● **EXERCISE DIRECTIONS**
From the records below, transcribe only the lines running from the one with "Web Design Support" through the one with "The width and height of the screenshot is (1058, 1148).". Keep both of those end lines.

= Beginning of Section =

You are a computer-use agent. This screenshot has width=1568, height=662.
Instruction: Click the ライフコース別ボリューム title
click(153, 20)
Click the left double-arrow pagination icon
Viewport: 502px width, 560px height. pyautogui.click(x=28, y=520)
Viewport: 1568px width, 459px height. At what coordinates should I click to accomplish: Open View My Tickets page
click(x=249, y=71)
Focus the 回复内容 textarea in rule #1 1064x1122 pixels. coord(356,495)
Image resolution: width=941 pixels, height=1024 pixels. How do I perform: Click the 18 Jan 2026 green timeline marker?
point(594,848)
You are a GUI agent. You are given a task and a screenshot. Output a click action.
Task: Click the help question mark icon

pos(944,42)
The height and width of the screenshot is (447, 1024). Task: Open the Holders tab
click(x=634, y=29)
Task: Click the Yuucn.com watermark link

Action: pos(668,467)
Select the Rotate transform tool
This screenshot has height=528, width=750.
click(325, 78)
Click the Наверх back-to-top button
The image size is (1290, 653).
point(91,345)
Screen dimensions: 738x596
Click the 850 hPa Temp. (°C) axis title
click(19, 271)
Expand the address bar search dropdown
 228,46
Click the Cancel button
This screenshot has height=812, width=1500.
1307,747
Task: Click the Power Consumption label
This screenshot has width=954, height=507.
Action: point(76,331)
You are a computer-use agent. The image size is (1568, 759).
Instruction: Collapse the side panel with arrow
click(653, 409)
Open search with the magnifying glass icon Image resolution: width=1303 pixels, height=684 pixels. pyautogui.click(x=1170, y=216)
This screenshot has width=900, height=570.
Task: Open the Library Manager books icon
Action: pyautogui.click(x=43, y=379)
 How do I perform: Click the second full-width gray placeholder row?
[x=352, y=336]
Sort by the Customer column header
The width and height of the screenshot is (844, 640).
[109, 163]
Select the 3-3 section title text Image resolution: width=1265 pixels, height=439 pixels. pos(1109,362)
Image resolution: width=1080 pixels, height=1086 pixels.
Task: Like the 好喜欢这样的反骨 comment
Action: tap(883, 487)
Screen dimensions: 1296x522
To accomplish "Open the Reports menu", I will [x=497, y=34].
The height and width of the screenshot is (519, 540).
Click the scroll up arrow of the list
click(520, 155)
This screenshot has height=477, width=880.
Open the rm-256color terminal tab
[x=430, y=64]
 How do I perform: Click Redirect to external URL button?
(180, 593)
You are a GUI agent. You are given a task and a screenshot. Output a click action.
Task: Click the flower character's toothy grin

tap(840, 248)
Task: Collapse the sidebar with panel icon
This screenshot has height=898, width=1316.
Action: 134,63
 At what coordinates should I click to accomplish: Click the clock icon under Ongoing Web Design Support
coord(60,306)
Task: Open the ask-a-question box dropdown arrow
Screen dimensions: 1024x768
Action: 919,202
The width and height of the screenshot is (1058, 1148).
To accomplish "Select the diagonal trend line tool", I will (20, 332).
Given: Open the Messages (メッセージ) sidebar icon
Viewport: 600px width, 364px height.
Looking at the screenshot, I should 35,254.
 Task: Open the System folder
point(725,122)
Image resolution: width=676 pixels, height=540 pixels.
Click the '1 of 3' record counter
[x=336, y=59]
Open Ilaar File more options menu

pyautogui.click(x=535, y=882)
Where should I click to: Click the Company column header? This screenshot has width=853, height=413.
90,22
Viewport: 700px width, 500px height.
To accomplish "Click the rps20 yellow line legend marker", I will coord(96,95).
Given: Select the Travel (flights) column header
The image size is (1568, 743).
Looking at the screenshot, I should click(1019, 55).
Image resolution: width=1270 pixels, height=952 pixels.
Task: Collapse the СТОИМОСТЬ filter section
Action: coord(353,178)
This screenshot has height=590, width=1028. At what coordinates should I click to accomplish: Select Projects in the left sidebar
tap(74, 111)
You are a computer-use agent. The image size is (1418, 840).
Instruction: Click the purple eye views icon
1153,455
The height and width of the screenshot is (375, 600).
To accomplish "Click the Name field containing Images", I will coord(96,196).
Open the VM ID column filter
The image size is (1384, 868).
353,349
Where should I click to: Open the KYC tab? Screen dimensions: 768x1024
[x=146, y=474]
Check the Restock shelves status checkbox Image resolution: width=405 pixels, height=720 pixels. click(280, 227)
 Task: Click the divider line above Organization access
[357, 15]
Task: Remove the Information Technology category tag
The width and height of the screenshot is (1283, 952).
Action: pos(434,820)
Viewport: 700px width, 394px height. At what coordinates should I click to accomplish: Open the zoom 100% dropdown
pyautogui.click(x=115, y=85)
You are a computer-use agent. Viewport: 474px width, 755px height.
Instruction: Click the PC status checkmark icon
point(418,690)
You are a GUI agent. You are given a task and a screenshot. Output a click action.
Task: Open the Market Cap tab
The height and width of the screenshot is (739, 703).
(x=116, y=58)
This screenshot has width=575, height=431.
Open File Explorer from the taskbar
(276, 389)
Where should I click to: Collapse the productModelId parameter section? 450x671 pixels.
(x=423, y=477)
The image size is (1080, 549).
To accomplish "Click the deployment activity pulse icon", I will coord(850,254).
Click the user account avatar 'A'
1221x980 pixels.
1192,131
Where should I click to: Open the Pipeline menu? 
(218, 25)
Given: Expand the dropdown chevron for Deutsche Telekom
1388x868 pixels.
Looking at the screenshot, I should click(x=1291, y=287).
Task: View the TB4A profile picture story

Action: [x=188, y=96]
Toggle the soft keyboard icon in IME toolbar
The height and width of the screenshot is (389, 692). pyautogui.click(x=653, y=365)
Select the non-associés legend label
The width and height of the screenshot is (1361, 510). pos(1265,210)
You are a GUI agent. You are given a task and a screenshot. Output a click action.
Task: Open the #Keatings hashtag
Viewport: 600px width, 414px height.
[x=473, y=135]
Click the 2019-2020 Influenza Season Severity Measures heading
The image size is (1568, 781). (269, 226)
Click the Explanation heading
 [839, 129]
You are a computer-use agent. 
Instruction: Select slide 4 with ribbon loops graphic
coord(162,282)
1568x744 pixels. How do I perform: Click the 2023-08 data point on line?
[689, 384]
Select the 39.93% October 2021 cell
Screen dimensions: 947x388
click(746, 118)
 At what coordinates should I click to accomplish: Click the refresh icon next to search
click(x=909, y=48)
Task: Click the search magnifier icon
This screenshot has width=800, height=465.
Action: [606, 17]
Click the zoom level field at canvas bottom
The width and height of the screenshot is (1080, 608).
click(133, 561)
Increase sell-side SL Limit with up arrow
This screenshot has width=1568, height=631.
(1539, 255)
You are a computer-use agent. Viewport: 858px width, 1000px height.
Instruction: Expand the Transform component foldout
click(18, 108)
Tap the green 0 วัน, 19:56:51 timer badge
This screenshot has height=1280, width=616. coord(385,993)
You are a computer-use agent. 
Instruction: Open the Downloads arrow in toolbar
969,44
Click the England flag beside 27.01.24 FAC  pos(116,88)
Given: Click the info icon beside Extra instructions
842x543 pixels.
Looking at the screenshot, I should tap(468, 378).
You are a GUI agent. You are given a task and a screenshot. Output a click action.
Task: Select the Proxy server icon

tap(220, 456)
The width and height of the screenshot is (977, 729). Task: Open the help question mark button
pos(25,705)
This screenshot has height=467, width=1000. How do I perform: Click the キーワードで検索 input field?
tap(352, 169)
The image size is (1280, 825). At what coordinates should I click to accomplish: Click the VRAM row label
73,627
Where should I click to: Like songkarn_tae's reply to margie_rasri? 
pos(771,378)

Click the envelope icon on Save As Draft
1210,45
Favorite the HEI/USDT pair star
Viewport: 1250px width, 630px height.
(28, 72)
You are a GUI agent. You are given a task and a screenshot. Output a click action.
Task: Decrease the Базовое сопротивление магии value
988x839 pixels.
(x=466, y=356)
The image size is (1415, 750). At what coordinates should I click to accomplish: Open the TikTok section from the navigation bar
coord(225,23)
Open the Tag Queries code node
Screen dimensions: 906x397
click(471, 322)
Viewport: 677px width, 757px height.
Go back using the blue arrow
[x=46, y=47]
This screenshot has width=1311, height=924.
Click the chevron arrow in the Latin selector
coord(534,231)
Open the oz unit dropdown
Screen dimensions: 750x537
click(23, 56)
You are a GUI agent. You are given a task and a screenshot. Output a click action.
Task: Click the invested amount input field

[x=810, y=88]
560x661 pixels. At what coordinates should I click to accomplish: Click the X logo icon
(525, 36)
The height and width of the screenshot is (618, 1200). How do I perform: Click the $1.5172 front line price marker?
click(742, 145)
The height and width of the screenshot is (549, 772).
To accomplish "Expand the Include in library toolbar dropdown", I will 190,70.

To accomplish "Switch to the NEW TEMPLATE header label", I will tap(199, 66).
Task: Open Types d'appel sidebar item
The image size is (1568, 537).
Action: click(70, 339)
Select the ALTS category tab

= End of Section =

● **ANSWER BELOW**
 At what coordinates should I click to accomplish: Click the clock icon under Ongoing Web Design Support
coord(60,306)
Task: Open the ask-a-question box dropdown arrow
Screen dimensions: 1024x768
Action: 919,202
The width and height of the screenshot is (1058, 1148).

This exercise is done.